Pour l’heure, le projet de décret actant la création des IPA doit encore être validé par le Conseil d’État avant une parution attendue pour le mois de juin. Cette seconde version du texte, présentée aux syndicats infirmiers et médecins le 24 avril par la Direction générale de l’offre de soins (DGOS), a été retoquée par le Haut Conseil des professions paramédicales (HCPP). Les représentants infirmiers, comme l’Ordre infirmier et les syndicats de la profession, ont également dénoncé ce texte, regrettant le manque d’autonomie de l’infirmier et sa subordination au médecin avec l’existence du protocole d’organisation. « Avec ce décret, le ministère n’a pas été en mesure de s’opposer au lobby médical, ce qui a conduit à un déshabillage du projet, regrette Philippe Tisserand, président de la Fédération nationale des infirmiers (FNI). À ce stade, il nous a informés que c’était à prendre ou à laisser. » Le leader syndical dénonce aussi le retrait de la psychiatrie du domaine d’intervention des IPA. « La création des IPA, nous la souhaitons, mais le métier tel qu’il se dessine dans le projet de décret ne nous satisfait pas », soutient-il. Le Regroupement autonome des généralistes jeunes installés et remplaçants (Réagjir) a lui aussi fait connaître sa déception par rapport au texte. « C’est dommage que le décret n’aille pas plus loin sur les compétences en soins primaires des IPA, fait savoir Yannick Schmitt, le président.

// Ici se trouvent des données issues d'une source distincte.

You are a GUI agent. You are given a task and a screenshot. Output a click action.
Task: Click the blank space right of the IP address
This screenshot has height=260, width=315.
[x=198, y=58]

Elles ne vont pas pouvoir assurer un suivi effectif des patients. » Le syndicat, qui aurait aimé qu’elles puissent également prendre en charge les pathologies aiguës, regrette le choix des mots au sein du projet de décret, et la crispation qui en découle. « On parle de protocole d’organisation, ce qui suppose une notion de hiérarchie et d’autonomie conditionnée des IPA alors que sur le terrain ce ne sera pas forcément le cas », affirme le président.

 

DES INQUIÉTUDES PERSISTANTES

 

« La CSMF a exigé que le protocole d’organisation soit la base du fonctionnement des IPA, reconnaît Jean-Paul Ortiz. Pour nous, c’est incontournable et indispensable. » Et d’ajouter : « Il y a un degré d’autonomie que les syndicats d’infirmiers trouvent insuffisant. Ils sont dans leur rôle. Mais je pense que chacun doit respecter les métiers et les compétences des uns et des autres. » Des interrogations et des inquiétudes persistent donc du côté des médecins. « Nous ne voulons pas que l’IPA fasse partie d’un système hospitalo-centré et que ce soit l’occasion pour des infirmières salariées de l’hôpital de prendre en charge des patients en ville », alerte le Dr Ortiz. Le modèle économique, encore indéfini, sous-tend cette préoccupation. À l’hôpital, les IPA vont très certainement être salariées mais, en libéral, le modèle de financement n’est pas encore défini. Il devrait l’être par la voie conventionnelle. « La rémunération devra être attractive pour attirer des IPA en exercice libéral surtout après deux ans d’études supplémentaires », met en garde Yannick Schmitt. La formation des professionnels de ville interroge également. « Nous sommes en discussion avec le ministère pour qu’un budget spécifique soit attribué aux structures regroupées afin qu’elles puissent financer la formation d’infirmières libérales qui seraient candidates pour suivre les deux ans de master », indique le Dr Ortiz. La formation des IPA devrait débuter en septembre, « le ministère de l’Enseignement supérieur étant en train d’élaborer les programmes de formation du master avec les conseils nationaux professionnels (CNP) concernés », conclut le Dr Ortiz.